Фара ахнула, прижав руку к груди, чтобы ее сердце не истекло кровью.

– И вместо тебя они… убили Дориана?

– Так получилось, что ему нужно было, чтобы мой сокамерник Уолтерз сделал на его теле татуировку в виде карты, которую он хотел в будущем расшифровать, поэтому мы поменялись местами, зная, что ленивые тюремщики с трудом различают нас.

– С Уолтерзом?
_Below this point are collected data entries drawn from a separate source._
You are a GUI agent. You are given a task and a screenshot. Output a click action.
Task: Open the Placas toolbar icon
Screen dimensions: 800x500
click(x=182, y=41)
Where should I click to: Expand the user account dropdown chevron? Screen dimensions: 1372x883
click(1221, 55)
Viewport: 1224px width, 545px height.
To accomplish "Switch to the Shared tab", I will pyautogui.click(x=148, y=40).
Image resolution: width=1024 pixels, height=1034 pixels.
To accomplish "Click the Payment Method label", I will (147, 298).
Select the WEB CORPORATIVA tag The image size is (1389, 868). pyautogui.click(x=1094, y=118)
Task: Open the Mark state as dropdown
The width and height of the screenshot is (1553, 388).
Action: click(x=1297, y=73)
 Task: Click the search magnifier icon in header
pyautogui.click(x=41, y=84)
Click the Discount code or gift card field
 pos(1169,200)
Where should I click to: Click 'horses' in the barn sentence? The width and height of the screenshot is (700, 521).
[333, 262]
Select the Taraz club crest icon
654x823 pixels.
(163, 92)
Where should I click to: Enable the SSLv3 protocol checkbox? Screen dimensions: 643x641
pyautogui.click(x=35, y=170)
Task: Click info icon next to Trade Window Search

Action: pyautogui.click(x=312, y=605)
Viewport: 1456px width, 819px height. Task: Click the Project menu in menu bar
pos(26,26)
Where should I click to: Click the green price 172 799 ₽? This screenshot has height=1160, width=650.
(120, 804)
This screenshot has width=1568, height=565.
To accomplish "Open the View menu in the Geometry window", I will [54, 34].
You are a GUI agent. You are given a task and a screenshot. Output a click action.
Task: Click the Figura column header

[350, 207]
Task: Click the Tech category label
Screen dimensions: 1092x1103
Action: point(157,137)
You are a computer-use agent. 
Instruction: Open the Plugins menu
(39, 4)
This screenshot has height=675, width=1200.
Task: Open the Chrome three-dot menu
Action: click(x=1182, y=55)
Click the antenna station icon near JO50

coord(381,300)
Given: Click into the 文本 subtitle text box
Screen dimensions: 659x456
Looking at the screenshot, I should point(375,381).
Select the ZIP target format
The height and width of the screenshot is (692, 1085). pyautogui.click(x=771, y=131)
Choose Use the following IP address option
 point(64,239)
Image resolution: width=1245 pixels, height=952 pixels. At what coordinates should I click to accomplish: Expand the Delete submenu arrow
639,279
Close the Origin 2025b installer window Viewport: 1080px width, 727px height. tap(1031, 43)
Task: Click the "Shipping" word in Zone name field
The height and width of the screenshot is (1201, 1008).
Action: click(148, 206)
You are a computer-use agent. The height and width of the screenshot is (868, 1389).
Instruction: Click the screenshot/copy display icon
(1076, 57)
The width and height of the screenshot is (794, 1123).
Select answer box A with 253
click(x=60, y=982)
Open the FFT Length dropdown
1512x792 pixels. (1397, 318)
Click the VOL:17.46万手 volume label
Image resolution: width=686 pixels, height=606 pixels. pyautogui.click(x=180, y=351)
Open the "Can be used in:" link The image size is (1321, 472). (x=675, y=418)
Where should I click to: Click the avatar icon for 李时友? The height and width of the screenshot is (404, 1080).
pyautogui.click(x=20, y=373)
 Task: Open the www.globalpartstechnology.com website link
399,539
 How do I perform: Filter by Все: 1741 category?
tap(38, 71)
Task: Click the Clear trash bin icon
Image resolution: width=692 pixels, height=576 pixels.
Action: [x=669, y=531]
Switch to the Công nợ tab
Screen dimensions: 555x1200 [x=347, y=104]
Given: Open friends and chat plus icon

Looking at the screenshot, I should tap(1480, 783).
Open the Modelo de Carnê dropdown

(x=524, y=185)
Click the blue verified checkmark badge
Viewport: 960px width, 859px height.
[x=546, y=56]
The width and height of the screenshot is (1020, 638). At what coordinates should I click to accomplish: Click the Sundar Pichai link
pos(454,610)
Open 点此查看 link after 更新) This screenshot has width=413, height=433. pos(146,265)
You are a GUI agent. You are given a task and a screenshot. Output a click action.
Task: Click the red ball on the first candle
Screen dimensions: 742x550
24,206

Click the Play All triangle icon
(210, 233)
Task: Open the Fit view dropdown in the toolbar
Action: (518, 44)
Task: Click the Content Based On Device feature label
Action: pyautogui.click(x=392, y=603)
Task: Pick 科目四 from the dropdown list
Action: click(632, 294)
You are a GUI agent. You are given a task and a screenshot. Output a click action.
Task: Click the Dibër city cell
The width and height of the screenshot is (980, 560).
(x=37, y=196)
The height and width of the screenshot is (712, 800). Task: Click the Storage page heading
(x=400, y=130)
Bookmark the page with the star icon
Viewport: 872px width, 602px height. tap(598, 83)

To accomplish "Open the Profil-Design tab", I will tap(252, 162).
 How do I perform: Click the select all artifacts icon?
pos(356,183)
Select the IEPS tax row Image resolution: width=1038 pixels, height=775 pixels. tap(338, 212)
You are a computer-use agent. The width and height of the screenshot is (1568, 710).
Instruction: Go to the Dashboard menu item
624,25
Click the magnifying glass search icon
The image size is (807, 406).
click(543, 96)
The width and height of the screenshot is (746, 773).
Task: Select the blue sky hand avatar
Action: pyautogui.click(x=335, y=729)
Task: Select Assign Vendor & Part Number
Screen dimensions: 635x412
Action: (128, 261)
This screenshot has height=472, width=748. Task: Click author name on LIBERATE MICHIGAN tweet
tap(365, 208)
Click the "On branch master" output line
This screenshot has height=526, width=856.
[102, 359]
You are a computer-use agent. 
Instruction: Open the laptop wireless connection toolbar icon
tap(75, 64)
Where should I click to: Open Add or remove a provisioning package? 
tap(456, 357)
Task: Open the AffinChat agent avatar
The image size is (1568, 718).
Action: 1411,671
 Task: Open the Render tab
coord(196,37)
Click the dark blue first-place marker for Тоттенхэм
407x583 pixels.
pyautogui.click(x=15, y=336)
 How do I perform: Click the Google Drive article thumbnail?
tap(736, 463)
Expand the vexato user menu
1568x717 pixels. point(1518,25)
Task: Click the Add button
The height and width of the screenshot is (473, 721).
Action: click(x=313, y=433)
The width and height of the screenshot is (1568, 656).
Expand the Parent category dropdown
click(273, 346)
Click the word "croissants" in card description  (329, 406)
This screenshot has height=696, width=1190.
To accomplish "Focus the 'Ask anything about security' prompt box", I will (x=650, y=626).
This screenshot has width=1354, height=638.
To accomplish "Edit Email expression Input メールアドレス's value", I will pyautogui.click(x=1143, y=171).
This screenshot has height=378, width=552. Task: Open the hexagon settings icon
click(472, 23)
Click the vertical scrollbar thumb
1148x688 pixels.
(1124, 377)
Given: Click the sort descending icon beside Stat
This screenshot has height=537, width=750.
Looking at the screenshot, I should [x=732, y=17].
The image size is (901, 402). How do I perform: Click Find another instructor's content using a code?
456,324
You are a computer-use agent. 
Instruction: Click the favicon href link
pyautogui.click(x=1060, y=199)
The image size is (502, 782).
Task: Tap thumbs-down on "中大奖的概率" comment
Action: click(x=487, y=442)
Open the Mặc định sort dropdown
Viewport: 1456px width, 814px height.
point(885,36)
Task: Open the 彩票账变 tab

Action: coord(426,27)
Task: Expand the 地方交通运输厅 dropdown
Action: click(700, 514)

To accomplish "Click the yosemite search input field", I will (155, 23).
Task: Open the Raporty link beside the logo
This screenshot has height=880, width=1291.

Ты имеешь в виду Фрэнка?

Его веки опустились лишь на мгновение.

– Уолтерз был умнейшим, жестоким, склонным к маниям, невероятно артистичным гением. Одним из лучших фальшивомонетчиков, когда-либо попадавшихся в руки властям. Они и его пытались убить той ночью, но он выжил и стал тем простофилей, с которым ты познакомилась. Полагаю, они оставили его в живых, потому что он не помнит, что произошло, а потому не может на них донести.

Фара не знала, отчего мокры ее щеки – от беспрестанного дождя или от слез.

– Боже правый! – Она фыркнула: – И все это устроил твой отец?

На ироничных чертах ее мужа появилось выражение пугающего удовлетворения.

– Он за это заплатил и первым испытал на себе мой гнев. Он финансировал мое возвышение, и, само собой разумеется, появился новый маркиз Рейвенкрофт. Его законный наследник, лэрд Лиам Маккензи.

Фаре даже не хотелось знать, что случилось со стариком, и она не испытывала ни капли жалости к человеку, заплатившему за насильственную смерть собственного сына.

– Лиам Маккензи… твой брат? – выдохнула она.

– Единокровный брат, – натянуто ответил он. – Я всего лишь один из бесчисленных бастардов – незаконнорожденных детей лэрда Маккензи. И мы стараемся держаться подальше от нашего законнорожденного брата.

– Почему? – спросила Фара.

Дориан отвернулся, показывая этим, что разговор окончен. Но Фара сочла разумным продолжить его.